Başımız AÇIK
KAMUDA “dünyanın en RAHAT çalışma koşullarına sahip ülkesi’ olduğumuzu söyleyince, kızanlar çoktur.
10 sene önce de aynı iddiam vardı.
5 sene önce de... Şimdi de...
‘İtirazı’ olan genelde ‘içerik’ yerine “slogan”la girse de tartışmaya, farklı görüşler olabilir, doğaldır.
Üstelik bu iddiam, kimseyi yermek için değildir...
‘Manzara’ böyle görünür gözüme.
SİSTEMSİZLİK ve OTORİTESİZLİKLE harmanlı bu yapının sonucu “verimsizlik”tir elbette.
***
Kamu böyle de ‘gerisi’ ne?
Kredi, teşvik, ihale, tazminat derken..
Herkesin eli ‘bütçe’nin içinde!..
Çünkü ‘ganimet’ ve ‘nemalanma’ sistemin özü...
Alıştık... Yetmedi, alıştırıldık...
Bu ‘alışkanlığımız’ fark edilince de KULLANILDIK ne yazık...
***
“Ekonomik bağımlılığın” sonuçları, ekonominin ötesine yansıyor...

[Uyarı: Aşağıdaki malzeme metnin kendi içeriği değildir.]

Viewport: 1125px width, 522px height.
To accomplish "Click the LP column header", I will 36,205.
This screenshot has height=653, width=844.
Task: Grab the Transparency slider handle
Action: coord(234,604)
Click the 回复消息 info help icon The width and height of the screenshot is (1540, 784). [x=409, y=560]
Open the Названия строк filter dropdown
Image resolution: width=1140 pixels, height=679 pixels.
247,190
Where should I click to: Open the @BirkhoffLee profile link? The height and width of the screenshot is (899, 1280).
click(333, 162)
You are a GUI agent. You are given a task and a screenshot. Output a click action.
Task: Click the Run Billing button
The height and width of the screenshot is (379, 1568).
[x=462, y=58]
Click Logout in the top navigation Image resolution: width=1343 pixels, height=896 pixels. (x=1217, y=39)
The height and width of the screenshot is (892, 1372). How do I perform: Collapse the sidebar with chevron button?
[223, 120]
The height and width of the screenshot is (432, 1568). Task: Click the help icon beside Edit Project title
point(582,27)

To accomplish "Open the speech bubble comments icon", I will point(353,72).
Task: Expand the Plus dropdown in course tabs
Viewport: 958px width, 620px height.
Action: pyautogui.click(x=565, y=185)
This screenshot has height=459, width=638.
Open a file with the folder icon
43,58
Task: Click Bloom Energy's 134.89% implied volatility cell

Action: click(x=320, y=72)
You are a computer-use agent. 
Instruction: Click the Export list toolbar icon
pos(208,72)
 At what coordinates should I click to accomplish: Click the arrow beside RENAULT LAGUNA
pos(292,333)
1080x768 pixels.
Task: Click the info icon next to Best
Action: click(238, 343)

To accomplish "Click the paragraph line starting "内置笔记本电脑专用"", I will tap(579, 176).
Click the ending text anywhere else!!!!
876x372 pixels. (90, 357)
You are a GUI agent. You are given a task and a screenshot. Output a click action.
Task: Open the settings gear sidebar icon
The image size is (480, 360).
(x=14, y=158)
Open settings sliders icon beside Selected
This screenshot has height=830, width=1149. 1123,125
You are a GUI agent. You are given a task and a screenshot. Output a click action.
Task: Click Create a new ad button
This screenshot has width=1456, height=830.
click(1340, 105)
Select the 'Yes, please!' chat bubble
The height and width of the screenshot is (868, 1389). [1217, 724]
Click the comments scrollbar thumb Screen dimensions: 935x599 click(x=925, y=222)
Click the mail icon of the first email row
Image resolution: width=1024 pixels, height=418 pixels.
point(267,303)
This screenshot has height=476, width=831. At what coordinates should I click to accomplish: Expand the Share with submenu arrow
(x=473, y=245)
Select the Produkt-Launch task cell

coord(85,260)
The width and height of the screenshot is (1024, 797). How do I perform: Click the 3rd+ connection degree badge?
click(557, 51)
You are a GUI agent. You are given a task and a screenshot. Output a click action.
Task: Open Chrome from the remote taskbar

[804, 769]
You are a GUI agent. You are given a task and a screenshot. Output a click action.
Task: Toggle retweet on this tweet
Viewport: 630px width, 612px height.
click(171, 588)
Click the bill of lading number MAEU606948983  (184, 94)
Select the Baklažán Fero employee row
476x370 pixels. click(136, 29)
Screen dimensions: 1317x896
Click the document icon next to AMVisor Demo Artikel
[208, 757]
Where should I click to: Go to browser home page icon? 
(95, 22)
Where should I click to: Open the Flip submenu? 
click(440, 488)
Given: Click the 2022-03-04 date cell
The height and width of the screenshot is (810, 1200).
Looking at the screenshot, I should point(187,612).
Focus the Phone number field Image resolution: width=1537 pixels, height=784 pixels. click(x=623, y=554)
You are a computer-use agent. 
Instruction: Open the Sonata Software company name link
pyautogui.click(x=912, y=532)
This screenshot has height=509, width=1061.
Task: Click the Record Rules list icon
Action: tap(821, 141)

Siyasete... Kültüre... Eğitime...
Sosyal yaşama yansıyor..
‘Müdahale’ dediğimiz bu ‘bağımlılığın’ öz be öz çocuğu...
“Ekonomik bağımlılık” sonucu siyasi, sosyal, kültürel bedeller ödüyoruz..
Adeta ‘genetiğimiz’le oynanıyor.
Buna İSYAN ediyoruz ama ‘ekonomik bağımlılığa’ karşı mücadeleyi de ‘önceliklerimiz’ arasına almıyoruz.
***
KIBRIS EKONOMİ son 8 aylık rakamları verdi, ‘bütçe’ye dair...
MAKAS daralıyor...
Tasarruf tedbirleri işe yaradı.
Yani, BAŞARABİLİRİZ.
Yeter ki bu hedefi TOPLUMSAL bir noktaya taşıyalım..
OCAK-AĞUSTOS dönemi tablosu.
• Genel Gider: 1 milyar 963 milyon TL.
• Genel Gelir: 1 milyar 935 milyon TL
• Yerel Gider: 1 milyar680 milyon TL
• Mahalli Gelir: 1 milyar 476 milyon TL
• Genel Açık: 27 Milyon 538 bin TL.
• Yerel Açık: 204 Milyon 219 bin TL.
***
Şu anda açık, % 12.5 oranında.
Bu oranı da ortadan kaldırırsak...
Evet, en azından KAMU MAAŞLARINI ödeyecek duruma geliriz...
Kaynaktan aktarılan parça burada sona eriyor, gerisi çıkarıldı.